## Problem to solve
Every line with "create" in it should be copied from the data.

------------

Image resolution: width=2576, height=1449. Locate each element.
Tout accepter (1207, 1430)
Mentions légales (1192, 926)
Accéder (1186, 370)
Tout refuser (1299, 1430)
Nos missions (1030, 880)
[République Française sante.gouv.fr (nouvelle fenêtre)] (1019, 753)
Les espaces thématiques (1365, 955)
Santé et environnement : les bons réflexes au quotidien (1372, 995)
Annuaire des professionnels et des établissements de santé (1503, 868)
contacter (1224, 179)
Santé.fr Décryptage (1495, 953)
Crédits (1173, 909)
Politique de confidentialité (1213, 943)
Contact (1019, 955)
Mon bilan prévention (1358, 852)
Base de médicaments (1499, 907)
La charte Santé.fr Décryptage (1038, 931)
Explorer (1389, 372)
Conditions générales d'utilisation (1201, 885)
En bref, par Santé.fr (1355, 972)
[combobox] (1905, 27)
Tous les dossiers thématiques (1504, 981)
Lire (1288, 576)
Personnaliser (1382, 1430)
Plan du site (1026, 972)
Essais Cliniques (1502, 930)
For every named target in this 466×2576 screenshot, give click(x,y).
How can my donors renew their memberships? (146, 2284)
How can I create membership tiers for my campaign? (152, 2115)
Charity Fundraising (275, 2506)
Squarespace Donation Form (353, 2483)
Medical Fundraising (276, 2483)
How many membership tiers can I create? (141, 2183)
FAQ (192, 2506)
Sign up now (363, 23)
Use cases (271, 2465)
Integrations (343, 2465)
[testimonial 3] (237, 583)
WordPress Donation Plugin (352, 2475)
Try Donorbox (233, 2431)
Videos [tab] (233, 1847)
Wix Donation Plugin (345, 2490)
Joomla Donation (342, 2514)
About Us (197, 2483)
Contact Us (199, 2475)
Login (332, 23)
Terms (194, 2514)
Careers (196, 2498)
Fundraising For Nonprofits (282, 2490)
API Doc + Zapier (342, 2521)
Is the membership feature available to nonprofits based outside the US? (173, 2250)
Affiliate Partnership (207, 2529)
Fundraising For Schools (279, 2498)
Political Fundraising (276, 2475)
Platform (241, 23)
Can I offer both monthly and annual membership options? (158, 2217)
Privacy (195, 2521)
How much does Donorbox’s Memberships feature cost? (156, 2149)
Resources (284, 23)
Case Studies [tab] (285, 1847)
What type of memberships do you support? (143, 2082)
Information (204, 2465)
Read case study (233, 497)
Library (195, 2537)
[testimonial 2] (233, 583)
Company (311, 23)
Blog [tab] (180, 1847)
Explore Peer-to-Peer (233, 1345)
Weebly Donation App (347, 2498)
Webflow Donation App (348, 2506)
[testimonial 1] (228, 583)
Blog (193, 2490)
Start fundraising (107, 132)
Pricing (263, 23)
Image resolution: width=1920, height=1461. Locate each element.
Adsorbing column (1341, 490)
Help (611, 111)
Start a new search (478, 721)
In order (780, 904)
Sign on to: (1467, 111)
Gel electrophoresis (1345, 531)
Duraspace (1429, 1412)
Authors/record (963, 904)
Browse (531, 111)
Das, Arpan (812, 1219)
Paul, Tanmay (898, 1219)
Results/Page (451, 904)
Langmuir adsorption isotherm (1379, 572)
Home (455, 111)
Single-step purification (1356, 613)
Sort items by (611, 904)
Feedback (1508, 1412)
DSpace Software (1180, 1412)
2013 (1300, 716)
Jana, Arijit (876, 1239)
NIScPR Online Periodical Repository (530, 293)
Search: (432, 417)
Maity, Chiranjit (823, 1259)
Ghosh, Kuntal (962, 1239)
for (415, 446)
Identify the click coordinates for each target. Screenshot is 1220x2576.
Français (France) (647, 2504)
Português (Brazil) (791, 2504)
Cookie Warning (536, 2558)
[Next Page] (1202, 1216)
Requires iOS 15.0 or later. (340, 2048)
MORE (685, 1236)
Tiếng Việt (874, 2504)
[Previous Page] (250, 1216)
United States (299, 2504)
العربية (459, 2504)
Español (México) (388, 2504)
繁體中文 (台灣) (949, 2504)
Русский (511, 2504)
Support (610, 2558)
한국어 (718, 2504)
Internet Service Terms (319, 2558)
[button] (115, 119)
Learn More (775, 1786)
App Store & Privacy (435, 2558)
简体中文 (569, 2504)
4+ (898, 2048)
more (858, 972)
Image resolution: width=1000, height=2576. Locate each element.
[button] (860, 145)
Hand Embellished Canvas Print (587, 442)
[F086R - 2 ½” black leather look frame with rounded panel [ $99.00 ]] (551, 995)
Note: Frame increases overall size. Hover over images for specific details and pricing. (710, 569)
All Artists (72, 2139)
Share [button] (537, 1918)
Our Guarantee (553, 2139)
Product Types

------------

## Exercise answer
How can I create membership tiers for my campaign? (152, 2115)
How many membership tiers can I create? (141, 2183)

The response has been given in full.